A billionaire Emirati industrialist started the region’s largest scholarship fund last week. Abdulla Al Ghurair—who made his fortune in iron, steel and banking—has set aside a third of his family’s wealth to get tens of thousands of Arab students enrolled in universities to get science and engineering degrees. The Abdulla al Ghurair Foundation for Education has an initial budget of $1.14 billion for the next ten years, which the foundation’s chief operating officer Maysa Jalbout says will allow 15,000 underprivileged Arab students to go to university.

“It’s ambitious,” admits Jalbout, “but I’m excited by that number. We should all start thinking at this scale, but it’s still a very small number in terms of the demand.”

The first batch of scholarship recipients will study within the region, but Jalbout is working to expand internationally to give future students the chance to pursue their education outside the Arab world.

While scholarships are the foundation’s main goal, the foundation will also help prepare Emirati students for university with training in English, mathematics and science.

The deadline to apply online for a scholarship this year is relatively soon—May 30th—and potential recipients need to meet a number of criteria. They must be a citizen of an Arab League nation, be under 30 years old, speak good English and have an impressive academic background. Only applicants who want to study for a master’s or a bachelor’s degree in a science, technology, engineering or math (STEM) subject will be considered.

The foundation has chosen to focus on science because the foundation’s leaders believe it’s an area where the Arab world needs progress. “We want to train people in fields that the Arab world needs to catch up in,” says Jalbout.

Not everyone agrees with the new foundation’s focus. Some scholars say that until the humanities and social sciences get added into the curricular mix, the Arab region won’t get the creative, thoughtful leaders it needs. “When I saw the scholarships announcement, it became clear that as usual we’re not talking about social sciences and humanities,” says Sari Hanafi, the chair of the American University of Beirut’s sociology department.
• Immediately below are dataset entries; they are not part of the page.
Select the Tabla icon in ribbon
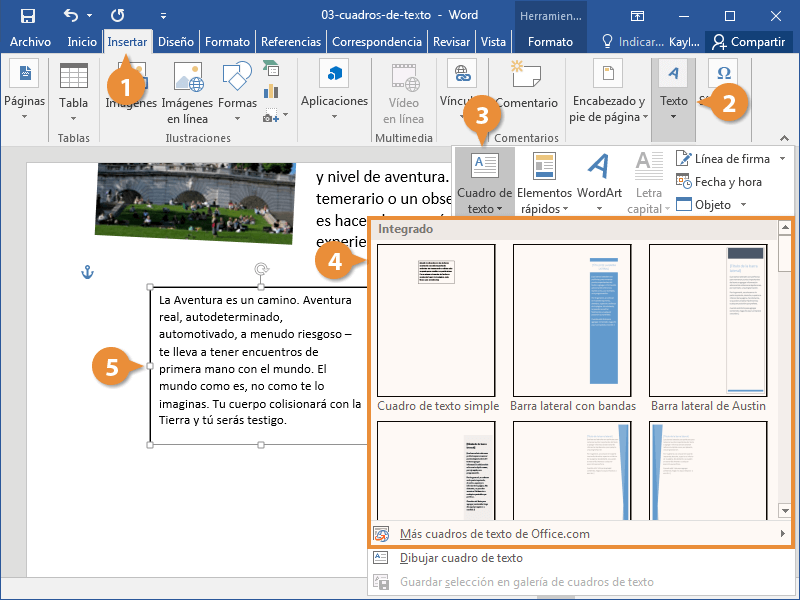Image resolution: width=800 pixels, height=600 pixels. 73,76
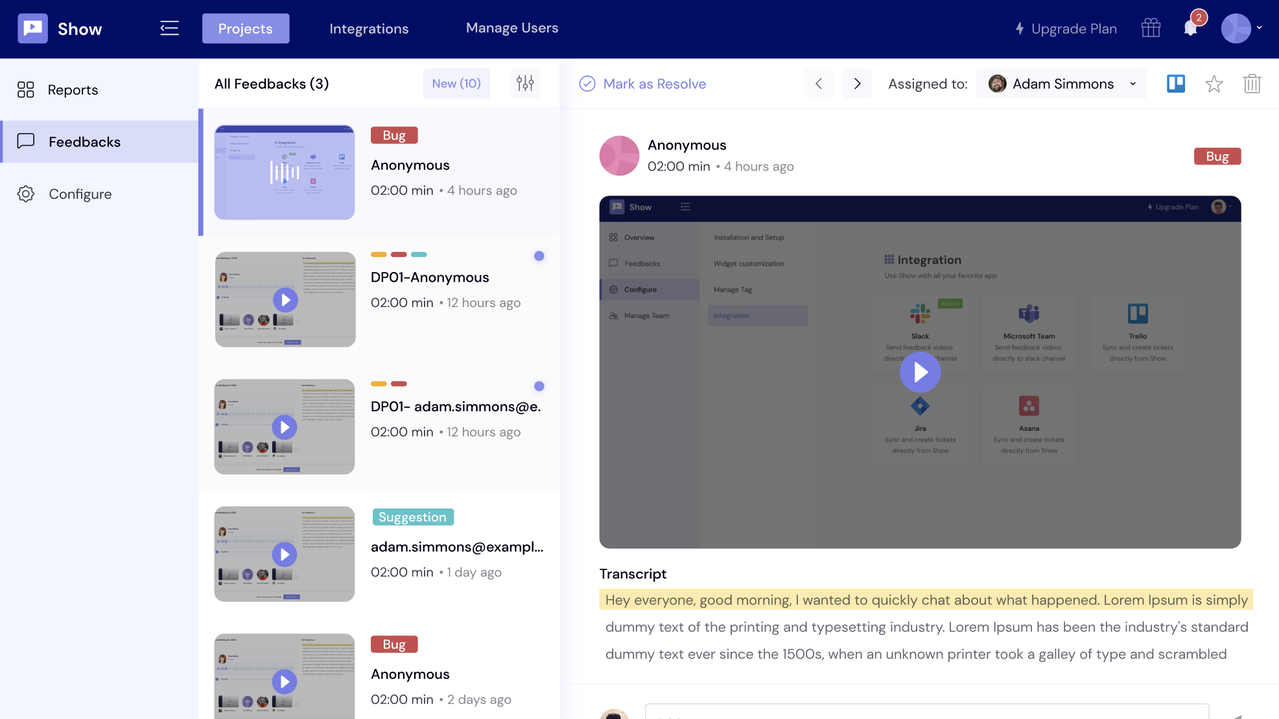Toggle Mark as Resolve checkmark

click(x=588, y=84)
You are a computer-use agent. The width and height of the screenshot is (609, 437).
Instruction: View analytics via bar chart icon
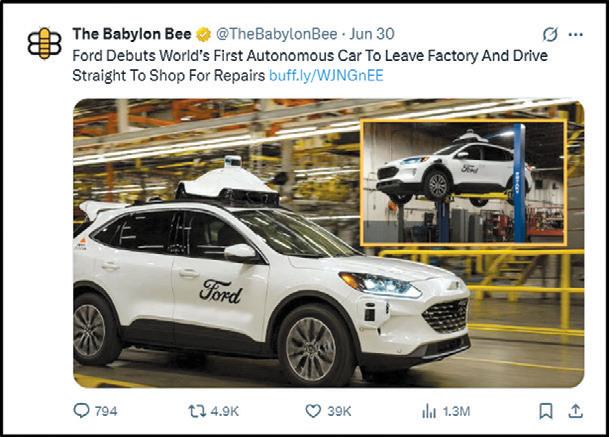pos(429,411)
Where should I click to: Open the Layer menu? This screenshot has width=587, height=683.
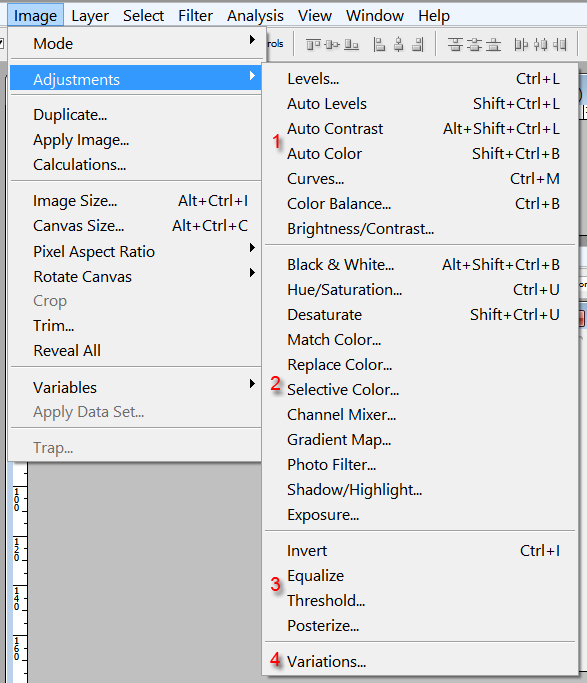(90, 16)
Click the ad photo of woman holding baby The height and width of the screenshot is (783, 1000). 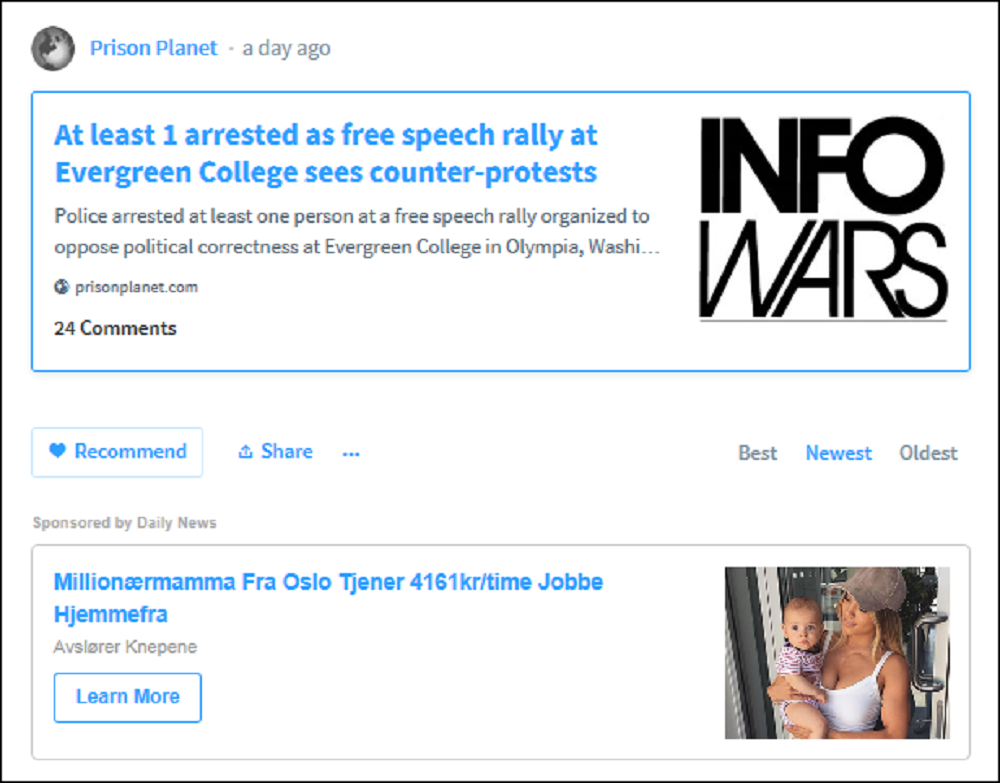pos(836,652)
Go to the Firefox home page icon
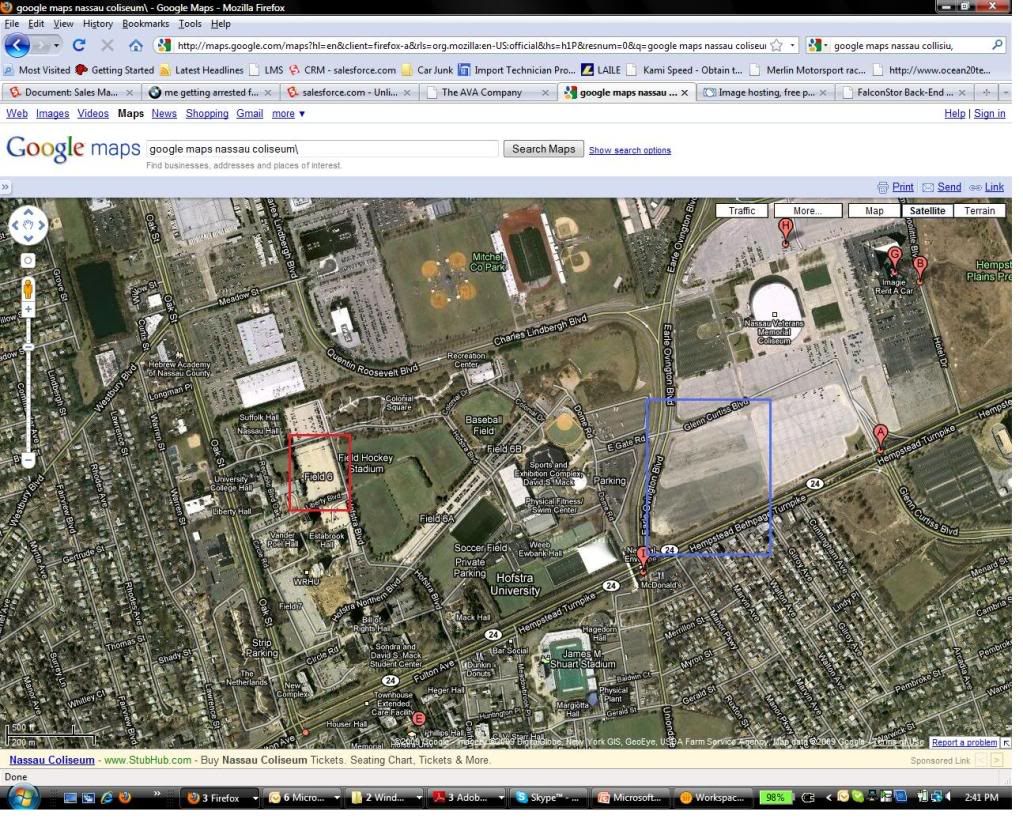This screenshot has width=1023, height=819. point(135,45)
He says that high-achieving students rarely opt to take social science because the field is not respected. “We need to encourage top students to do social sciences,” he says, “and that means things like scholarships.” He adds that the most pressing issues of conflict and terrorism in the Arab world need more a robust take from social science. “How will we solve the problems of ISIS and authoritarian regimes?” he asks. “You need real social sciences to properly study this problem and understand it, in order to do anything about it.”

The foundation emphasizes on its website that undergraduates who study STEM subjects are apt to get well-paying jobs at a time when youth unemployment is high in the region. To get the new scholarships, students must demonstrate financial need, in addition to being academically qualified. “To be eligible, they must not be able to pay for it themselves,” explains Jalbout.

Determining financial need can be tricky in many Arab countries, where reliable financial documents are not always easy to come by and can easily be doctored. Jalbout’s organization isn’t specifically seeking refugees, but she stresses their applications would be welcome.

There isn’t a single, arbitrary household income figure that applicants’ families have to be under in order to qualify. It’s a more tailor-made process, she says. “Income is relative. It depends on the size of your family and what country you live in,” says Jalbout. “We’re taking those things into account and we’re trying to be as fair as possible.”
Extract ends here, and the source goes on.